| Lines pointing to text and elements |
━━━━━━━━━━━━━━━━

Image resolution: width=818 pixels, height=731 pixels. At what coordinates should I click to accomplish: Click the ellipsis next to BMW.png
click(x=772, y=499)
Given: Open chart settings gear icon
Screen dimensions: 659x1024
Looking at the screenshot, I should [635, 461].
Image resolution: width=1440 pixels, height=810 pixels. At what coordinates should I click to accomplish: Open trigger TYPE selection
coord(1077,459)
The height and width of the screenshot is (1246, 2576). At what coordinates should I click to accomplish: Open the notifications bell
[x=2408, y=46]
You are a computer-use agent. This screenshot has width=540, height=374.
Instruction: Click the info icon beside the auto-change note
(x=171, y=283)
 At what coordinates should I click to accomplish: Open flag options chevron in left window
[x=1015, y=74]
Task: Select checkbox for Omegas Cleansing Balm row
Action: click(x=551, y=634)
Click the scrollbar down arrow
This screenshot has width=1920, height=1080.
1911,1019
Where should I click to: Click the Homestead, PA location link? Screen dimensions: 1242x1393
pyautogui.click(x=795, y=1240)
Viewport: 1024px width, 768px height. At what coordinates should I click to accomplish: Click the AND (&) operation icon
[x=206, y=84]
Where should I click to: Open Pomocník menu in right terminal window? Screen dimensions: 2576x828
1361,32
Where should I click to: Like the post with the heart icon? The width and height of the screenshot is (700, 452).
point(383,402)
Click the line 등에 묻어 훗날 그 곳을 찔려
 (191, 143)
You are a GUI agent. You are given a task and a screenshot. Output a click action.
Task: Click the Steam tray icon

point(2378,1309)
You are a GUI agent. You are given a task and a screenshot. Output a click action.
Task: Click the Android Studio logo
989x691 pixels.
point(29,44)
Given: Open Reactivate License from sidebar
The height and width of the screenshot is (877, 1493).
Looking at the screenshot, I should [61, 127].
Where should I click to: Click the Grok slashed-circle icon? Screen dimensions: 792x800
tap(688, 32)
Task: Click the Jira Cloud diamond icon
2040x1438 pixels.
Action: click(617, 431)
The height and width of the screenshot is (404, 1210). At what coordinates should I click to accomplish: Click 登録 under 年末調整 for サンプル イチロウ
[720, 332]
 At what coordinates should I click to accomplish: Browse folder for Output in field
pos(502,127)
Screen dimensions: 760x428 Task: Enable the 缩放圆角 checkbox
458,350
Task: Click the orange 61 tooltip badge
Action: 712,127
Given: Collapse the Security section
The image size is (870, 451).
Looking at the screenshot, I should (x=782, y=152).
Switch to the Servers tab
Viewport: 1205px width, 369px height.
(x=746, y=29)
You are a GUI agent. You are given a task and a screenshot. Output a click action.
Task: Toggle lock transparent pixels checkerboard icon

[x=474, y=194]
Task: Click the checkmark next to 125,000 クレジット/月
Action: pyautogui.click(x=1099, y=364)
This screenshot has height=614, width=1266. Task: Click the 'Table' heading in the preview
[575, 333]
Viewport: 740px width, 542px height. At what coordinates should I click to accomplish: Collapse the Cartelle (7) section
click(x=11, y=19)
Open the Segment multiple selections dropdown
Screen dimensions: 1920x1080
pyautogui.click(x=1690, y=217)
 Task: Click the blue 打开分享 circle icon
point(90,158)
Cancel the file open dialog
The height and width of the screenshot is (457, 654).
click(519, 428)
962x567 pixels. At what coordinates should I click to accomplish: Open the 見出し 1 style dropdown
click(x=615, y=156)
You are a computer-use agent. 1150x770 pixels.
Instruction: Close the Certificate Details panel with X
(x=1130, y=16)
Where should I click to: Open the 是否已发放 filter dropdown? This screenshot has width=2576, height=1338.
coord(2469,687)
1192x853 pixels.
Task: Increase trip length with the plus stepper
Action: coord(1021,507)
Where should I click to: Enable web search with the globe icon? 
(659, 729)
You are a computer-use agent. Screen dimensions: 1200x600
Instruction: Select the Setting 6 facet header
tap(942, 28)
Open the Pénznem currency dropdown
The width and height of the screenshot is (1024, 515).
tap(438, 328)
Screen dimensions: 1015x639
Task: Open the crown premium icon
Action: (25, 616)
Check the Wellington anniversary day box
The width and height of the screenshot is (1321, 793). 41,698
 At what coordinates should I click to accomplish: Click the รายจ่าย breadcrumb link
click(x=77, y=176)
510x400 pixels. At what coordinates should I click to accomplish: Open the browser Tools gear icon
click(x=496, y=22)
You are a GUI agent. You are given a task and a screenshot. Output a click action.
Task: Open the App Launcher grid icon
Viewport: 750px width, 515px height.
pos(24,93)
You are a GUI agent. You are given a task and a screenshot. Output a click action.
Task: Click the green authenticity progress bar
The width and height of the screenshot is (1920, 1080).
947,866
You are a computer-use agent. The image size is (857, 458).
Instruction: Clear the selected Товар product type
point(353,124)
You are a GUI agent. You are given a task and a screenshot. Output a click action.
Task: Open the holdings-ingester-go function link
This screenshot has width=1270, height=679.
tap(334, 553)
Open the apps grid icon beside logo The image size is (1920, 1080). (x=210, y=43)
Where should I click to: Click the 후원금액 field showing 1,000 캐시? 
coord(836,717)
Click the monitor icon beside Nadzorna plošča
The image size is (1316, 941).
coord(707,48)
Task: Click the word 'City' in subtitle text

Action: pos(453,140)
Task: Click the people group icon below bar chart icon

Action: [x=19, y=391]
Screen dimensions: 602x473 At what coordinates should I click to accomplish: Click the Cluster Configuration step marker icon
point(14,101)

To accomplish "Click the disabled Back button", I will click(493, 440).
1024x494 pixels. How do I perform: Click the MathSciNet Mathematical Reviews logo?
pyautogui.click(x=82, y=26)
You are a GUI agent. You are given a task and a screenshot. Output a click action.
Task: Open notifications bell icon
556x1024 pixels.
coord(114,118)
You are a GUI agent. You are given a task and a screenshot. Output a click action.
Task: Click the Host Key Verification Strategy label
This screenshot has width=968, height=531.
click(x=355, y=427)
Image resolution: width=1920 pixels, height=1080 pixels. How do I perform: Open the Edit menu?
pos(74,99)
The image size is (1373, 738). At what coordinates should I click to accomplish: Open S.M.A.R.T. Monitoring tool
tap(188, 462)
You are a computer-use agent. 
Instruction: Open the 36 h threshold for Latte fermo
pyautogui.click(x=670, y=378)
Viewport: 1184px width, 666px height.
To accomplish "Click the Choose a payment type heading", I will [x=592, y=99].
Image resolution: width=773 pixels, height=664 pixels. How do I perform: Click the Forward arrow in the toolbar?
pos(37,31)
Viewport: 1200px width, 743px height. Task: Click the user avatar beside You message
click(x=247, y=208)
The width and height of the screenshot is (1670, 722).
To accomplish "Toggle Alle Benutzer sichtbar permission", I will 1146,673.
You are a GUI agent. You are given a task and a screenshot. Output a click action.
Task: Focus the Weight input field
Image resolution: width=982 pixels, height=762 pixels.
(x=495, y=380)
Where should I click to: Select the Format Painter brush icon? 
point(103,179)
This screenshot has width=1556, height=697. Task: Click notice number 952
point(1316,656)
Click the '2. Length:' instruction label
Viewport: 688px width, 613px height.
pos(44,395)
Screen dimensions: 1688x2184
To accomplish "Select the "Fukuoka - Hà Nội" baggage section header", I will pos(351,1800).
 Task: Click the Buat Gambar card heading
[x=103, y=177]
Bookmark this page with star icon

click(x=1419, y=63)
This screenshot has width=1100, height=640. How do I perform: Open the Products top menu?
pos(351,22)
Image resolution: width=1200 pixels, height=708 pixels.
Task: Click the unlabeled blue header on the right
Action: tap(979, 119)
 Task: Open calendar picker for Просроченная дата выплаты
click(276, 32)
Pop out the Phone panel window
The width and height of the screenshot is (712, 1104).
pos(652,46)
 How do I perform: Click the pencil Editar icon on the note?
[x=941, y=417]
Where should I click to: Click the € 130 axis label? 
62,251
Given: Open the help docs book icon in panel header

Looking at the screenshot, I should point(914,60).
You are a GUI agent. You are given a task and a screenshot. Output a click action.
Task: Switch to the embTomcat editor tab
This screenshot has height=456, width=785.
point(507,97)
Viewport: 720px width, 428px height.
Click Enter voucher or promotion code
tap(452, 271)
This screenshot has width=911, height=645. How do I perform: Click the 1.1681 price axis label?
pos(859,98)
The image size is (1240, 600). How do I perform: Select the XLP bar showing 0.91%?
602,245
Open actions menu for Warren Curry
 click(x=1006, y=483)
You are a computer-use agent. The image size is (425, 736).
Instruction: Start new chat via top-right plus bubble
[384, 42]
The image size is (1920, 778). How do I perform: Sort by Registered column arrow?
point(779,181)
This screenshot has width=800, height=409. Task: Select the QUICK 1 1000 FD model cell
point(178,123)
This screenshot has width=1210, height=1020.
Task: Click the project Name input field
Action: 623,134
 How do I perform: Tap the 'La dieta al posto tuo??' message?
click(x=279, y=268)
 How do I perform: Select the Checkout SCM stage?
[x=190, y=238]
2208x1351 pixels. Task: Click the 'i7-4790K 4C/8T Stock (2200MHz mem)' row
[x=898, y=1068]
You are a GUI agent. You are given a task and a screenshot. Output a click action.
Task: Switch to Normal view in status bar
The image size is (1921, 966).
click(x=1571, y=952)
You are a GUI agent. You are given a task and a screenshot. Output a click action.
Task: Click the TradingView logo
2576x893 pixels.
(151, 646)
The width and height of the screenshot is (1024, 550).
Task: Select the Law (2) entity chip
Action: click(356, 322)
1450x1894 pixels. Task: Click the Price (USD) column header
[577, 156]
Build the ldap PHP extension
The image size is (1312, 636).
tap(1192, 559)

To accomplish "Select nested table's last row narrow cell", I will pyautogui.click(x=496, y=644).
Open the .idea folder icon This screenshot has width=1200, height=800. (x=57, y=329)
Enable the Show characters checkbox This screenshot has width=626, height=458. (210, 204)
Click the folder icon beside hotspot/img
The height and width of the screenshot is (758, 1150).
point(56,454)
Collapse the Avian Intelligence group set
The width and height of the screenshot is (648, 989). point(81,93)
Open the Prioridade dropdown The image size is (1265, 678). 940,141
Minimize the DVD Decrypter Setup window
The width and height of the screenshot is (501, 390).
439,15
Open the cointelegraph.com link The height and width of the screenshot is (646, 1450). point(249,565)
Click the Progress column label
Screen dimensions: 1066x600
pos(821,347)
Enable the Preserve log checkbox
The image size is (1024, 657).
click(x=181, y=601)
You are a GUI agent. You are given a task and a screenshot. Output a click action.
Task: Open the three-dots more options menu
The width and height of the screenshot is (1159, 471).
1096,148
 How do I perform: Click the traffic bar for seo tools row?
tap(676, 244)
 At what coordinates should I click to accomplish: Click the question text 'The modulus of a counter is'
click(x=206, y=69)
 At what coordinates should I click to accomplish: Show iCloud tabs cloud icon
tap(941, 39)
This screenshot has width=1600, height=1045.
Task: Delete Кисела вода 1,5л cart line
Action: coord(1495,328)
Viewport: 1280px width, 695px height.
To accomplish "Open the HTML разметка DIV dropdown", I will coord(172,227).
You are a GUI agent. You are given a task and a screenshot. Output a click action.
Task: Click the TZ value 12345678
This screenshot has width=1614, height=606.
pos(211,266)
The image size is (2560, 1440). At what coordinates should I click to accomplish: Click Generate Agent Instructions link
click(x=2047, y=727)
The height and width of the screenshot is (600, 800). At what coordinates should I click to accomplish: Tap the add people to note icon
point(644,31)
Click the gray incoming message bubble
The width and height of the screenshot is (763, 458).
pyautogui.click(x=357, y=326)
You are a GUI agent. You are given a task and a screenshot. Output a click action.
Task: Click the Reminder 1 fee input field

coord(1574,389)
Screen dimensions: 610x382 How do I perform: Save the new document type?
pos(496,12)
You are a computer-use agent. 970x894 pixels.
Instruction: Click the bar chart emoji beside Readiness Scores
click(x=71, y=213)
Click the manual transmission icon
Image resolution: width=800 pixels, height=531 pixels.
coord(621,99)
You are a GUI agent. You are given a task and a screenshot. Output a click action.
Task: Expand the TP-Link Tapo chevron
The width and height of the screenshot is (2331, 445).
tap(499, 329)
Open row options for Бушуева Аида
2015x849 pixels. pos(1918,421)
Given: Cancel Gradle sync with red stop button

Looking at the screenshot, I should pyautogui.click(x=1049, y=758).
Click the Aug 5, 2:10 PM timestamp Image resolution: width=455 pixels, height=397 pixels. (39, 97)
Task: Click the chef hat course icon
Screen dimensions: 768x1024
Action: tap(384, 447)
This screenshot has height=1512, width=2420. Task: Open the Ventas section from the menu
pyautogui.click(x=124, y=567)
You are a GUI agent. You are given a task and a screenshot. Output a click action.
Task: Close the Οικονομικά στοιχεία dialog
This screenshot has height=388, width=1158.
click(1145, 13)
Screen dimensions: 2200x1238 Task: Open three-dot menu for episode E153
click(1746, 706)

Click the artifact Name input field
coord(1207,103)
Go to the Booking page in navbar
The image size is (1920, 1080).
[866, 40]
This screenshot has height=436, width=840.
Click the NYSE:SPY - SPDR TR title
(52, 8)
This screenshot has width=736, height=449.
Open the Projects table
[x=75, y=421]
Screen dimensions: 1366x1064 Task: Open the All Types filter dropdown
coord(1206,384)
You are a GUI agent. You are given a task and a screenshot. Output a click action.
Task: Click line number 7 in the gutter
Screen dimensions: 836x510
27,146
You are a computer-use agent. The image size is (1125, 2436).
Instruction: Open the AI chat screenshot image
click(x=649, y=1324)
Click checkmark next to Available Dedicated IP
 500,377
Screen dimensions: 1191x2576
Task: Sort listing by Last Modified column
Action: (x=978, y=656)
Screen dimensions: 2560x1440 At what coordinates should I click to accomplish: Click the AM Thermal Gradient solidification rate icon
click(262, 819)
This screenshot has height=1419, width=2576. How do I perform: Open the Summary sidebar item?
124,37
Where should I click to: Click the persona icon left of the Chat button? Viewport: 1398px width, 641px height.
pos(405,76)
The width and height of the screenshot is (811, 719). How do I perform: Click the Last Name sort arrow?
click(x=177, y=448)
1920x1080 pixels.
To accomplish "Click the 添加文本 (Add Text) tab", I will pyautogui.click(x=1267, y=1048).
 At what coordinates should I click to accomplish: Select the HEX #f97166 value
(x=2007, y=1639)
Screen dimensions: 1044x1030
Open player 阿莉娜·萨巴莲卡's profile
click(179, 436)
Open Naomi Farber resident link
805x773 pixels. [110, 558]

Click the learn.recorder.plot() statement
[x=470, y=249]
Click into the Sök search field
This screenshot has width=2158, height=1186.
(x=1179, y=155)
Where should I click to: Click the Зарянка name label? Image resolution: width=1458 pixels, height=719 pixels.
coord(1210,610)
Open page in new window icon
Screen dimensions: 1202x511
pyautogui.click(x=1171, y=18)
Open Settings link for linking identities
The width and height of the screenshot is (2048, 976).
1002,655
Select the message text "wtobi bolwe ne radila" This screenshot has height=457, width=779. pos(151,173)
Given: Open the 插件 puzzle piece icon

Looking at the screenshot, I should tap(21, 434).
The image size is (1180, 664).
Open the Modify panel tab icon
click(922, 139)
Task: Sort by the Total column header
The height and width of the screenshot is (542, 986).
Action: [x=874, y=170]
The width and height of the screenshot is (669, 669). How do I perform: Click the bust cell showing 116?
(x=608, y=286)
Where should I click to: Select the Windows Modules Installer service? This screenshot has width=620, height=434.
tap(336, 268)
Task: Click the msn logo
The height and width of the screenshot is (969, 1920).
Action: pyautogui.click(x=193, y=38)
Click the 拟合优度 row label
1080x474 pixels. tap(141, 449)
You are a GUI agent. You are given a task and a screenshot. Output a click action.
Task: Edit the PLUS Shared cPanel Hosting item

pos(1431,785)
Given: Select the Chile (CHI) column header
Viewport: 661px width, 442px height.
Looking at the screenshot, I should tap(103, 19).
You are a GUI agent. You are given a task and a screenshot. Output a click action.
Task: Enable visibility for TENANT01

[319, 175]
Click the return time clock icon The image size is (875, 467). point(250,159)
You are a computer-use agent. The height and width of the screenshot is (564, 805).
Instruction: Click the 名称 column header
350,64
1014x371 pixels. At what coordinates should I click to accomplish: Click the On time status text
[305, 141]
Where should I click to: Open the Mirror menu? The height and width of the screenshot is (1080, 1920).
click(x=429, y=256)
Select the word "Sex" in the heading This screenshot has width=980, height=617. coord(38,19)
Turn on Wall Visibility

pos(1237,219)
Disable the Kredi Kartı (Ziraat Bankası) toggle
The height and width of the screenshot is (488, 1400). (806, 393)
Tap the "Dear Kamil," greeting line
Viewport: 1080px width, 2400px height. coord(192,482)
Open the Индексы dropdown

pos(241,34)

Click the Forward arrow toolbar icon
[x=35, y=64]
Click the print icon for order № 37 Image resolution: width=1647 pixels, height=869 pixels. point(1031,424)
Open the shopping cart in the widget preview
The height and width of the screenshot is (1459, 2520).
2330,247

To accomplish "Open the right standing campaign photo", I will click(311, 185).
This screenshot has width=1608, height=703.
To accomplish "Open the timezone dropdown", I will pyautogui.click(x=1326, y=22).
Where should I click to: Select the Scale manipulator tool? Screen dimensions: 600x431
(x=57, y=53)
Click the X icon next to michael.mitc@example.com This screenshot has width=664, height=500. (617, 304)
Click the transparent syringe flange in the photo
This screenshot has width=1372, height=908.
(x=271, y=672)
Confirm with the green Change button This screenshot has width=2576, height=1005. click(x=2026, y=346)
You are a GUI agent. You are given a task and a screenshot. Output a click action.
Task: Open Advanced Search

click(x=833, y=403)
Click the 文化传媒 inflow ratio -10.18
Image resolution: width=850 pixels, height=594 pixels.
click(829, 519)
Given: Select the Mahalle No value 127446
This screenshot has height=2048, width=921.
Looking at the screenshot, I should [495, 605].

━━━━━━━━━━━━━━━━

| Problem to solve |
Convert everything from the line containing "Open row options for Бушуева Аида" down to the line containing "pyautogui.click(x=124, y=567)" into a two-column CSV with the columns request and answer, one row per request. Put each value in a single quoted field and replace any line breaks with spaces.

| Answer for this exercise |
request,answer
"Open row options for Бушуева Аида","2015x849 pixels. pos(1918,421)"
"Given: Cancel Gradle sync with red stop button","Looking at the screenshot, I should pyautogui.click(x=1049, y=758)."
"Click the Aug 5, 2:10 PM timestamp Image resolution: width=455 pixels, height=397 pixels.","(39, 97)"
"Task: Click the chef hat course icon Screen dimensions: 768x1024","Action: tap(384, 447)"
"This screenshot has height=1512, width=2420. Task: Open the Ventas section from the menu","pyautogui.click(x=124, y=567)"